- _ITEMS_
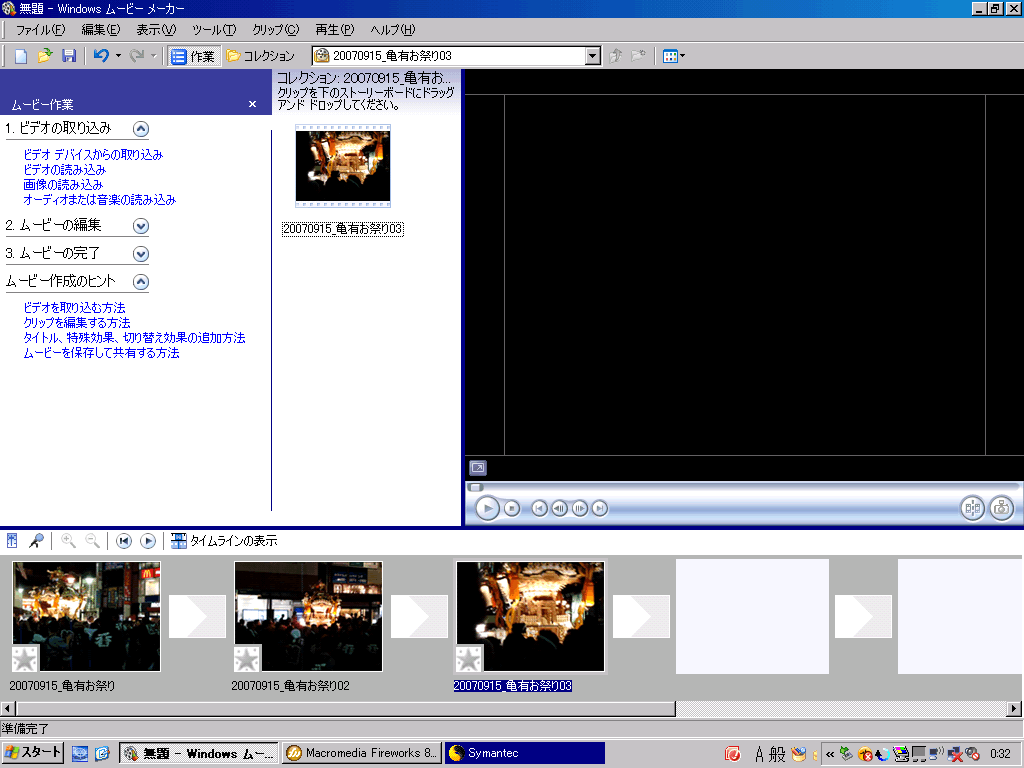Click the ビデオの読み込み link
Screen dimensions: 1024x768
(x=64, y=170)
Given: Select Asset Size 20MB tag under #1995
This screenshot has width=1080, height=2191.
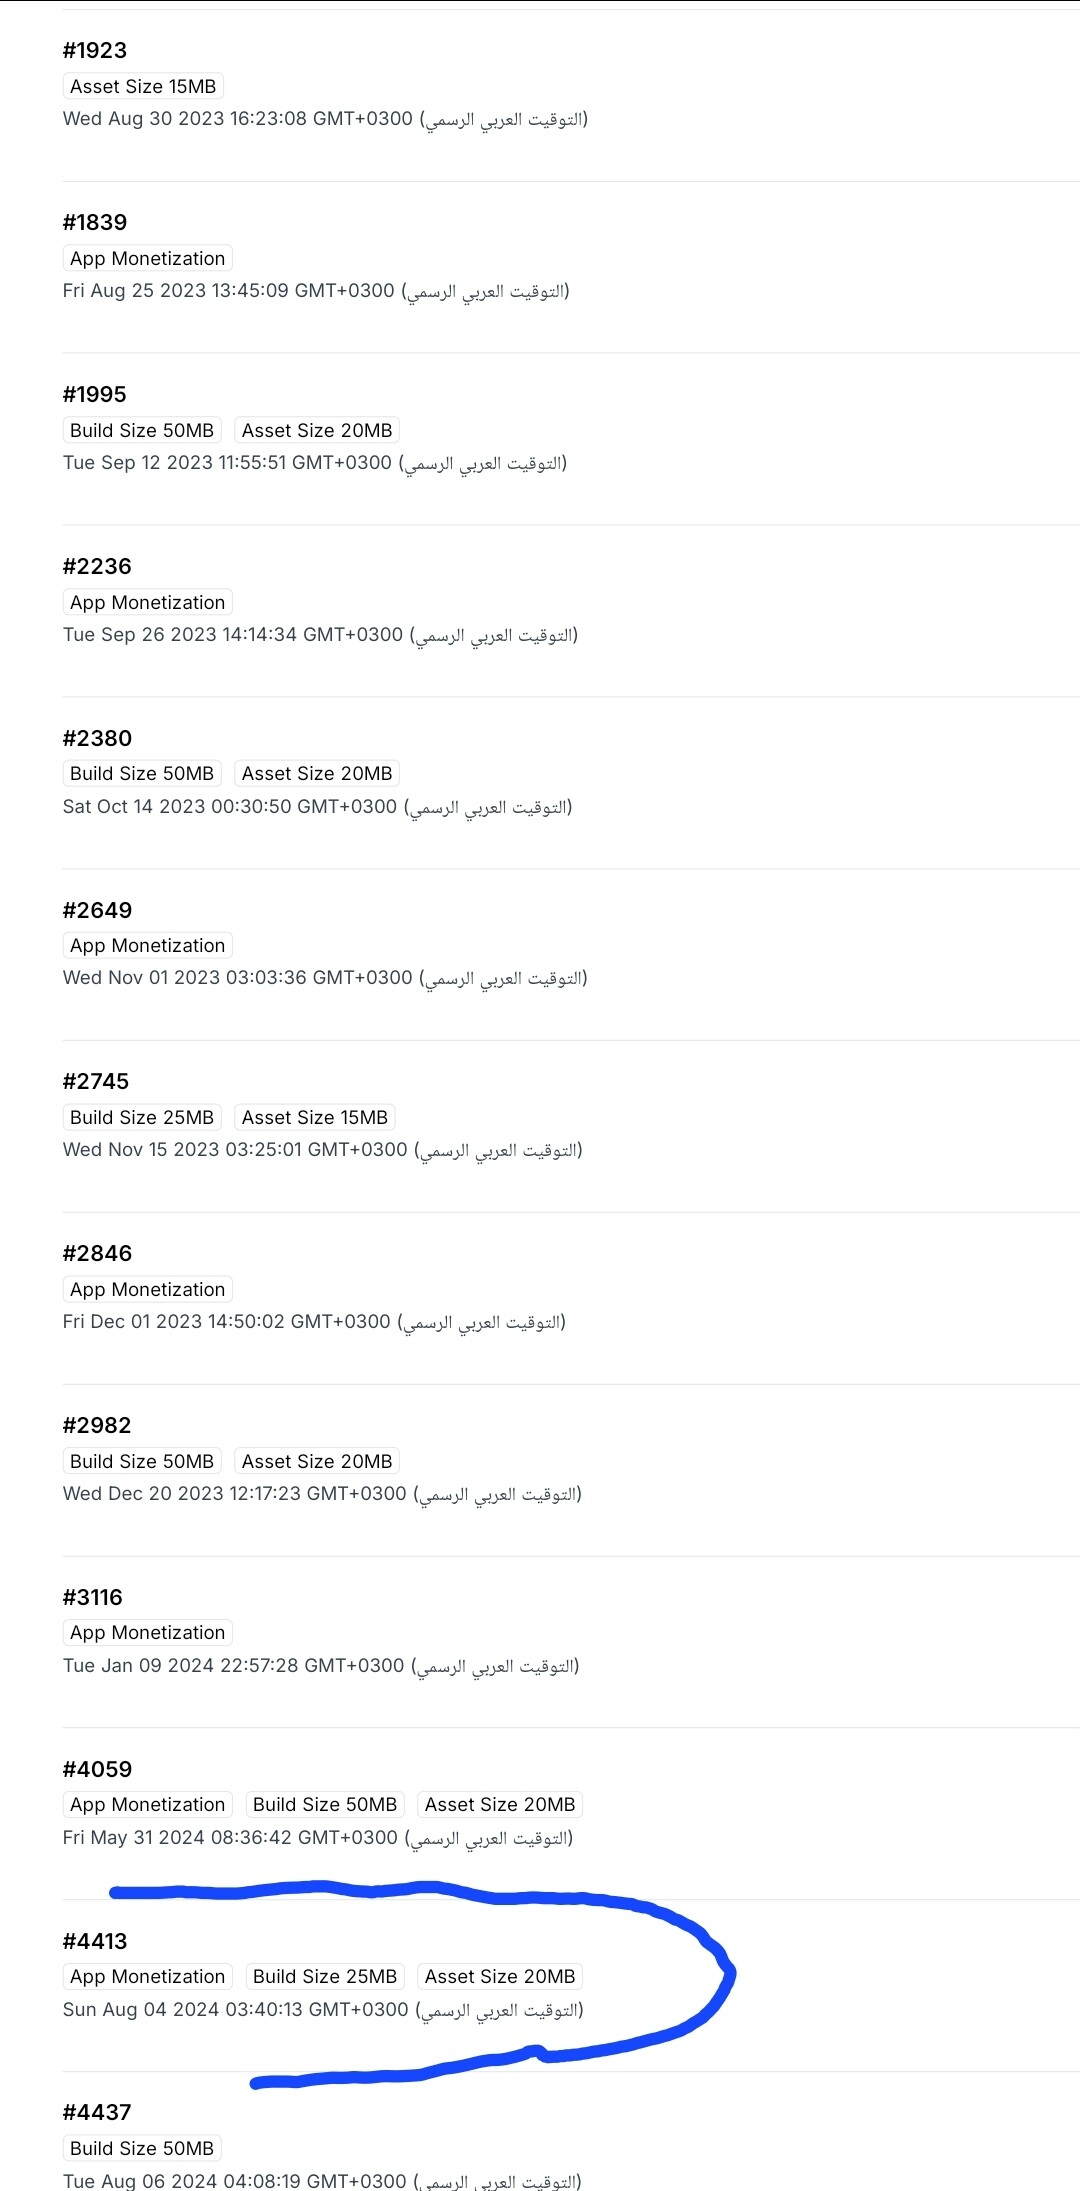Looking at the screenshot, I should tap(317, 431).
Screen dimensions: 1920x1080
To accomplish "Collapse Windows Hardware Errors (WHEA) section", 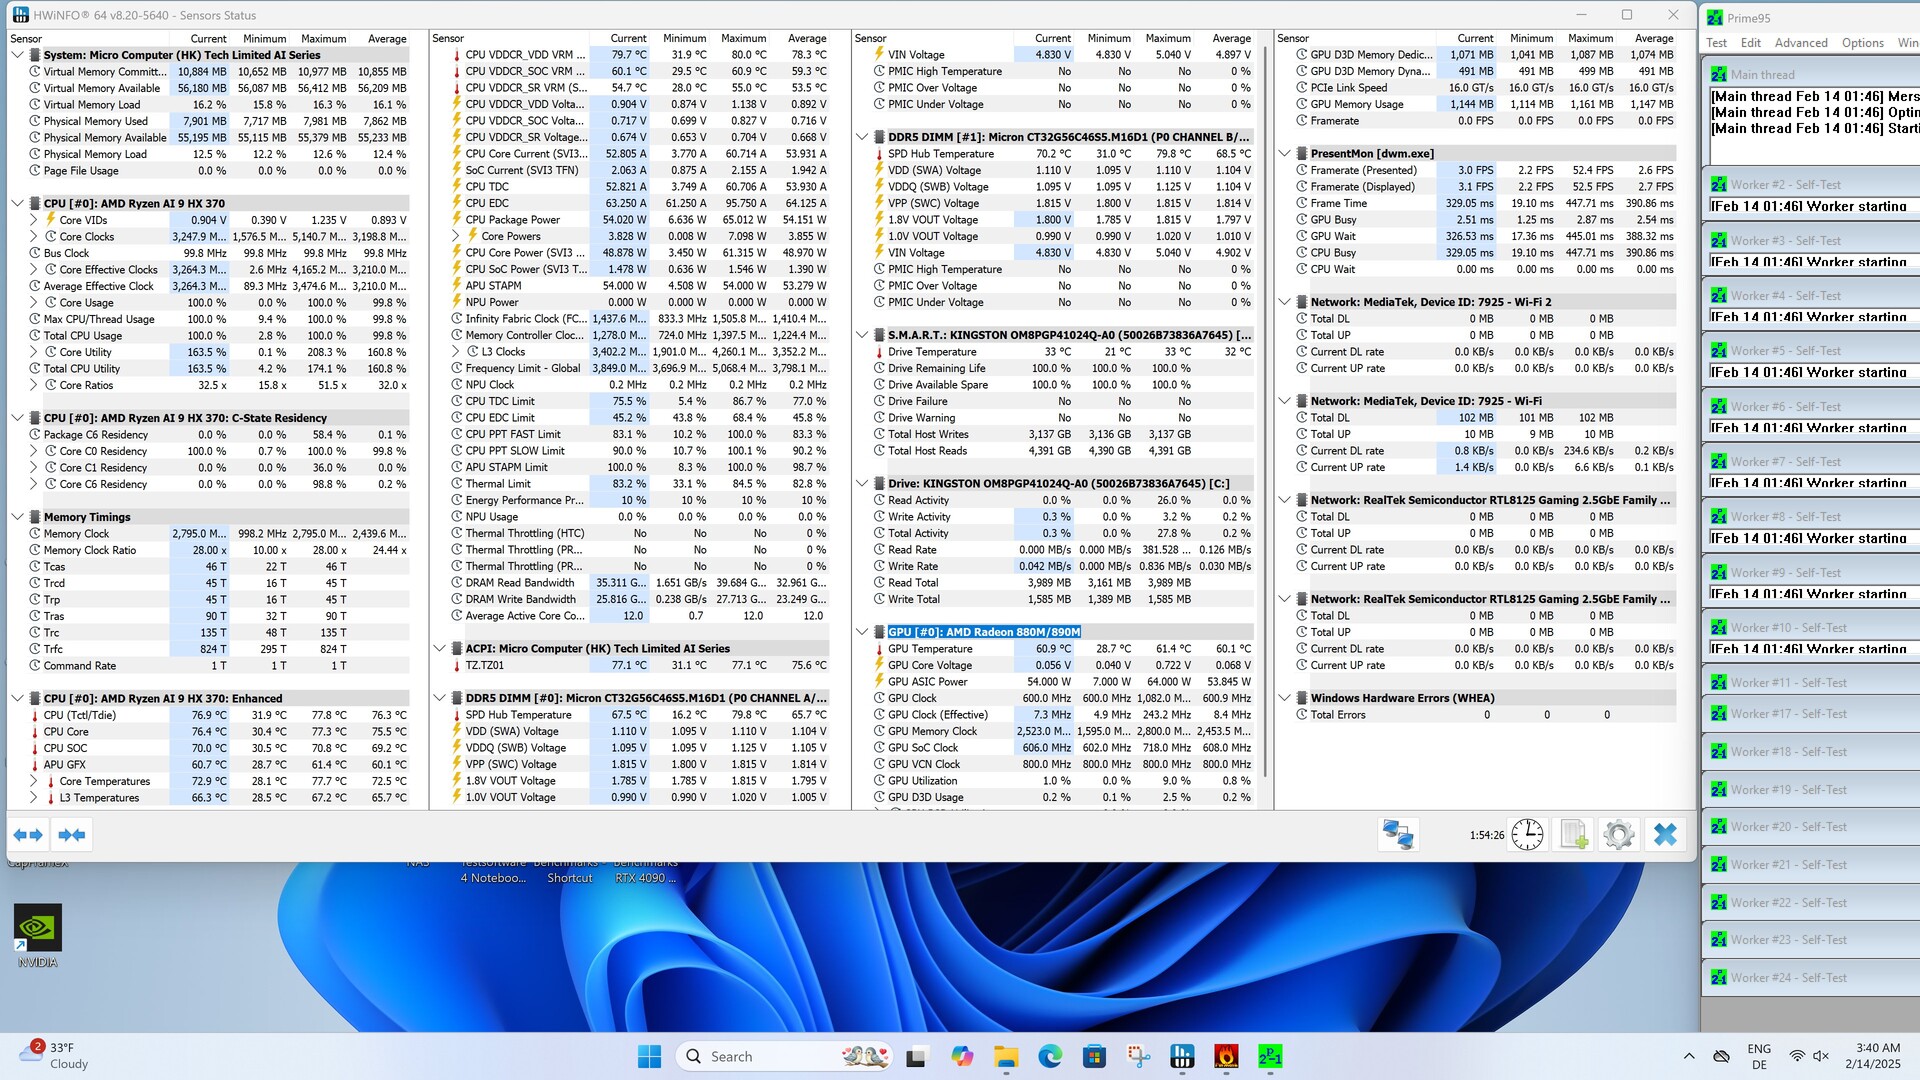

- _THE REQUEST_
Rewrite every line of the listing above, swapping "section" for "panel" and keeping everything else unchanged. Leave the pictures out.

- _RESPONSE BELOW_
Click the ビデオの読み込み link
Screen dimensions: 1024x768
(x=64, y=170)
Given: Select Asset Size 20MB tag under #1995
This screenshot has width=1080, height=2191.
Looking at the screenshot, I should tap(317, 431).
Screen dimensions: 1920x1080
To accomplish "Collapse Windows Hardware Errors (WHEA) panel", 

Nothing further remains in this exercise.